The first line of defense against cyberattacks? Your employees

It seems as if every time you turn on the news, there’s a huge story about data breach. It costs companies and consumers, on average, $3.62 million for each and every individual breach. That’s not total — that’s just the average. For companies like Target, or Uber, or Equifax, the cost in real dollars and brand diminishment is far, far more. But hackers aren’t just after Fortune 100 companies, they’ve come after politicians via phishing attacks, installed malware on millions upon millions of computers, and even the U.S. government used the Stuxnet virus to remotely disable Iranian nuclear facilities. It’s the front line of Russian misinformation campaigns, and there’s evidence Russia’s developing it as the first line of attack in active conflicts.

All that’s to say cyberattacks come in all shapes, sizes and packages and wreak untold devastation depending on that particular attack.

To combat these omnipresent threats, companies spend a ton of money on antivirus software, enterprise monitoring solutions and outsourcing security to experts. Consumers have turned to military-grade encryption protocols via password managers like LastPass. Entire sections of consumer publications like Wired are dedicated to cybersecurity and cyberthreats. But one of the things so much of the solution-oriented approach to this problem forgets is that the first, and often most important, line of defense against cyberattacks isn’t necessarily a bullet-proof firewall or military-grade monitoring software — it’s far more simple than that.

It’s your employees.

Just the other day I received an email from an Equifax.com email address saying there was a secure message waiting for me in my security center, and to click the embedded link to download and read it. It had an Equifax logo, all the proper documentation in the footer of the email… it looked legit. If I wasn’t so damned paranoid, I probably would have clicked on it without giving it a third glance. It looked like the real deal and came from what appeared to be a real email address. It got through gmail’s filters to boot. But because I am paranoid about security threats, I signed in to Equifax on my own to check the message center and saw there wasn’t anything there for me. Also, my spidey-sense was aroused anyway because it seemed totally off-base that Equifax would want me to download something from an email in order to read a secure message. I immediately reported it as phishing to Google and deleted it from my inbox without clicking on or downloading anything.

None of that is to give myself a public pat on the back. That’s just showing how far we’ve come from “Nigerian princes” asking us for credit card information over email. The phishing attacks on lowly consumers are so dang advanced a mobile development professional who handles app security all the time was tempted to click on something that had all the trappings of the real. Now, I wasn’t actually close to clicking it because the message did seem off, but it goes to highlight just how on guard you have to be. All the time.

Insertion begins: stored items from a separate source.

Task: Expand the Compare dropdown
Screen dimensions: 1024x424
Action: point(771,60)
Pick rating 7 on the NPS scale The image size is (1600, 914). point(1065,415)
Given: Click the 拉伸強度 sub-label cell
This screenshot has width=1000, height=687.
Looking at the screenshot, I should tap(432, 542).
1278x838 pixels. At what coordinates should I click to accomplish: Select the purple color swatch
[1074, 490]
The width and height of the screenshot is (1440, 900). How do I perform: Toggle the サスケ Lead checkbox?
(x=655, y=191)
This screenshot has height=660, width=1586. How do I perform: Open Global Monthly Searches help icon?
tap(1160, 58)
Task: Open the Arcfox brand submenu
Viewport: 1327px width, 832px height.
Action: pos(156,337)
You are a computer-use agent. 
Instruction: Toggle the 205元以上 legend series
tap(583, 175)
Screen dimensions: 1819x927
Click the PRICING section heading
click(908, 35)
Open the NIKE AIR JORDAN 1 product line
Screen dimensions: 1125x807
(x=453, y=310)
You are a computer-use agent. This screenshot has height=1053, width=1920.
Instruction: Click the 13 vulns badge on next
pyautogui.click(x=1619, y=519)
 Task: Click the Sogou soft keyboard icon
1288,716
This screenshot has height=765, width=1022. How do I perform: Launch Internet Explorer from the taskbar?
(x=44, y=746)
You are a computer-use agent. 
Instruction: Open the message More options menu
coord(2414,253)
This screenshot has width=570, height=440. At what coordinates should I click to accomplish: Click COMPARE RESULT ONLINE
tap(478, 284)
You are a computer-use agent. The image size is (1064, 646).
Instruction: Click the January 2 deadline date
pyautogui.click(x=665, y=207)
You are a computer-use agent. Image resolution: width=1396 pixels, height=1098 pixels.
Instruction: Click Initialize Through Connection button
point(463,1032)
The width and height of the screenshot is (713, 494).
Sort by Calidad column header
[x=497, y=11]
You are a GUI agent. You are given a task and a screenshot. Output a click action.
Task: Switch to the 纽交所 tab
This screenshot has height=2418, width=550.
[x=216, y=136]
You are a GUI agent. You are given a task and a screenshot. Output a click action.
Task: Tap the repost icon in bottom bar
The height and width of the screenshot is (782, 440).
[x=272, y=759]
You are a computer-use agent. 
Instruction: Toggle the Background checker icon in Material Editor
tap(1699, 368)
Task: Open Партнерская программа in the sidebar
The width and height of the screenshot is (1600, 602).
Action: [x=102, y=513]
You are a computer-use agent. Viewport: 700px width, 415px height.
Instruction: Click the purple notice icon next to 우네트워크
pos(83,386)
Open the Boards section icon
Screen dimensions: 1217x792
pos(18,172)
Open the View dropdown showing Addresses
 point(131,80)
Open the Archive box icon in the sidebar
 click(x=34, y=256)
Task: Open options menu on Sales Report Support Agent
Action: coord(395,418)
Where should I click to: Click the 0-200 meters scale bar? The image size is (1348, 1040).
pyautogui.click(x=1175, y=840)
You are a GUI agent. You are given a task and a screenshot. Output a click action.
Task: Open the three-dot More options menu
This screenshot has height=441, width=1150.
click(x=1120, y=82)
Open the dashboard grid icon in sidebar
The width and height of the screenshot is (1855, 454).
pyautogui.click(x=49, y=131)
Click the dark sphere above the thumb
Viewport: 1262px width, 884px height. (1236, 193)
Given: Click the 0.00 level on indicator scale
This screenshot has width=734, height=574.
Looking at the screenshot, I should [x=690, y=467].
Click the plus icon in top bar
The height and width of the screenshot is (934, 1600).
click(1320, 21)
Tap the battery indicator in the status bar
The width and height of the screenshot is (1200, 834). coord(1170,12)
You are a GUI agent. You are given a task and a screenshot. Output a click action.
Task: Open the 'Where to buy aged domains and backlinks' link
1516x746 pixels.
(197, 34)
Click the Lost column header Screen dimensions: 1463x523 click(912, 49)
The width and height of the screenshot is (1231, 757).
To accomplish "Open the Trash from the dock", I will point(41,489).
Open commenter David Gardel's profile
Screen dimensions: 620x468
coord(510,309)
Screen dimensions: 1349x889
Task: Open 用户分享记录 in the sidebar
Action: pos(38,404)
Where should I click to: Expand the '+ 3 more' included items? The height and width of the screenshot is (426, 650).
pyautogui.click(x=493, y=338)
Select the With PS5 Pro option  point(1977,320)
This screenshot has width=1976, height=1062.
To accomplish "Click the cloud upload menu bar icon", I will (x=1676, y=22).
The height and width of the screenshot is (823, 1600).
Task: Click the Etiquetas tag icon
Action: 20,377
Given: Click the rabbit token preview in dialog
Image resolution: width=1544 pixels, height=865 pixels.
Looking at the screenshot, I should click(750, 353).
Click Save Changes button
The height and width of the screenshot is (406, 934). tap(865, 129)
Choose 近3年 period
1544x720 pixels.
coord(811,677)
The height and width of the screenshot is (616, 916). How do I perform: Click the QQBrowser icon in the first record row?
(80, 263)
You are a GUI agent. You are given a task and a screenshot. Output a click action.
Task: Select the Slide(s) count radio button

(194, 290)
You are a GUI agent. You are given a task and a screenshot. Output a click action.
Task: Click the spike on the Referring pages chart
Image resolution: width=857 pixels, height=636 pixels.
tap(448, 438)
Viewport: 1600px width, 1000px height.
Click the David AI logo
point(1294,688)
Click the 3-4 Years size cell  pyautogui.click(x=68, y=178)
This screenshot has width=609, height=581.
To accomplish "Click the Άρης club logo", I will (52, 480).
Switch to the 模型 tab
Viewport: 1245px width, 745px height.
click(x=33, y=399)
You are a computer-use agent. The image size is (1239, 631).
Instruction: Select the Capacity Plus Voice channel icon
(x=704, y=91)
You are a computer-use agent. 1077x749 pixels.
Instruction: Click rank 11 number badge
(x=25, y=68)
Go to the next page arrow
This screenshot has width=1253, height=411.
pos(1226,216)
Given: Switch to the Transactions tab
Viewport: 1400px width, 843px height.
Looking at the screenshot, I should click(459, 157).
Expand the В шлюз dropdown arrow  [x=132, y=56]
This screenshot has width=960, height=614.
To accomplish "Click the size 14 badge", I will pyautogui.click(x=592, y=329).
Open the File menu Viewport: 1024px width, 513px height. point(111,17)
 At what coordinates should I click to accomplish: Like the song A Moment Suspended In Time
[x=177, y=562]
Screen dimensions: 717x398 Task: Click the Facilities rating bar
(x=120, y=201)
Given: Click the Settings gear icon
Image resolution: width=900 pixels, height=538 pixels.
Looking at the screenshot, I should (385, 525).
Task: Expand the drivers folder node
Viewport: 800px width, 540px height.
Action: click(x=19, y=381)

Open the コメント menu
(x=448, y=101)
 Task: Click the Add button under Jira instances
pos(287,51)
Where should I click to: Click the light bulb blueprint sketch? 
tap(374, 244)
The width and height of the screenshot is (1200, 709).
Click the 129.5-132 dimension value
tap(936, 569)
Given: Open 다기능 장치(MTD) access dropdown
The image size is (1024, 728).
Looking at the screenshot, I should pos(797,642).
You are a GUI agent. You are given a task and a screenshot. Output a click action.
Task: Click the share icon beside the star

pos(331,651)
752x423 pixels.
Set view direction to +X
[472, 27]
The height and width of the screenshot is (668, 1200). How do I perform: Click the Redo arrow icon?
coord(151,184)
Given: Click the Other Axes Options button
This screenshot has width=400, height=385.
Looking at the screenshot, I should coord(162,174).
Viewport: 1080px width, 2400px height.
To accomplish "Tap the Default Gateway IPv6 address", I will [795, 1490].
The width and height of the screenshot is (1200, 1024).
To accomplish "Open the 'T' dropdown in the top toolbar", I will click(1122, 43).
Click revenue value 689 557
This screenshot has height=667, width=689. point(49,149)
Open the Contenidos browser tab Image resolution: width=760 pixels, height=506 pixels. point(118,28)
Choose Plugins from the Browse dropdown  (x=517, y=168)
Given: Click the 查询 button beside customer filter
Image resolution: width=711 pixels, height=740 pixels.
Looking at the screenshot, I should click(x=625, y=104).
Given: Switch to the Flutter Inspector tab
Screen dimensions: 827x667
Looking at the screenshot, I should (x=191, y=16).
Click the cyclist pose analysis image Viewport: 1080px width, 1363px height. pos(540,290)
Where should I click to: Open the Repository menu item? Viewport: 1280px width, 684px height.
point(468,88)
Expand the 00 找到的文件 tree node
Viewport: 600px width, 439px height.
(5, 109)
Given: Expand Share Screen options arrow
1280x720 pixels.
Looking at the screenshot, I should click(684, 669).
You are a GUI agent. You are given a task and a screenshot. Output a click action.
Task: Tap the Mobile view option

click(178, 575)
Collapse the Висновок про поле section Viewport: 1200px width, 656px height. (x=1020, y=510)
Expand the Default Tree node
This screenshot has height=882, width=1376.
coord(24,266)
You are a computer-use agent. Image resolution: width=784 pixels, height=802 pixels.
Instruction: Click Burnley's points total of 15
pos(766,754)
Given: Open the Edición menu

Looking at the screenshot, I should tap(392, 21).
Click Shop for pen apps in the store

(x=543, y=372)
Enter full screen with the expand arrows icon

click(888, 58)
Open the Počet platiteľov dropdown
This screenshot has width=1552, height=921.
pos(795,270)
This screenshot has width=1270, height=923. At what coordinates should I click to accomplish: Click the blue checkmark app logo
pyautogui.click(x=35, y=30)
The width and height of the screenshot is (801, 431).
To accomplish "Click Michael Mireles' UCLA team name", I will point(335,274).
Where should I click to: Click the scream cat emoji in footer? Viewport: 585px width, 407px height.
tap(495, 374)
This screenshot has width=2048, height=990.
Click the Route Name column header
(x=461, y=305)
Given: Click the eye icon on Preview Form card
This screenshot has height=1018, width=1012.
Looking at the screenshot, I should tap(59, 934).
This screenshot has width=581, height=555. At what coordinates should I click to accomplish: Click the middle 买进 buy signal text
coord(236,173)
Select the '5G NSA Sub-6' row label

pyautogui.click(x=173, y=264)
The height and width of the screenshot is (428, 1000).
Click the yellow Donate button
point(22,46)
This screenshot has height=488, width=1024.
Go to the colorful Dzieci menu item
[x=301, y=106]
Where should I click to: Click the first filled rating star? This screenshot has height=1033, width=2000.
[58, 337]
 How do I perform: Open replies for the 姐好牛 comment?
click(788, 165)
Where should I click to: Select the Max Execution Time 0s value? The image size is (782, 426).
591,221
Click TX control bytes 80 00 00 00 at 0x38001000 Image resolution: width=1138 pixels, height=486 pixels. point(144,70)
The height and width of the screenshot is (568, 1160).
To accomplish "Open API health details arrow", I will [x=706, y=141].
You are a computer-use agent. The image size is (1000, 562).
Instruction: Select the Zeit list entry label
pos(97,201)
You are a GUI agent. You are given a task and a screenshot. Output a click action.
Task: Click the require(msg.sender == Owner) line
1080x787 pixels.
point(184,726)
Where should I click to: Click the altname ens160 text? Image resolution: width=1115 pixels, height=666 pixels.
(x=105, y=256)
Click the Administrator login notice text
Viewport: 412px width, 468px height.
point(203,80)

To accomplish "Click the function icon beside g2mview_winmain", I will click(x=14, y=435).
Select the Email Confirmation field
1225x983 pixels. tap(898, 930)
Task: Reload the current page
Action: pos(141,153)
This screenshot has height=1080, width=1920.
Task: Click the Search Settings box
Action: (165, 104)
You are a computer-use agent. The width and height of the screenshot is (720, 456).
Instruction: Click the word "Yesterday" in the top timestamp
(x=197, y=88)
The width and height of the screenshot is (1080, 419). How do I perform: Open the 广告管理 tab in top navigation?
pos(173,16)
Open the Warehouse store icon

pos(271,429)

Using the highest-possible-grade security for your digital interactions is beyond important. Doing data and security audits with top-notch security consultants are highly encouraged. Hiring enterprise monitoring solutions and installing the best antivirus software and building a bullet-proof firewall are all important steps in keeping your and your client and your partner’s data secure. But if you’re not training your employees on what to look out for, instilling in them a deep sense of skepticism in everything they encounter or read, or teaching them how to safely navigate the fraught cybersecurity landscape we’re in today, you’re doing them and your company a disservice.

Your employees are your first line of defense against cyberattacks; invest in training them as much as you invest in software or enterprise solutions.

Because you need all the help you can get.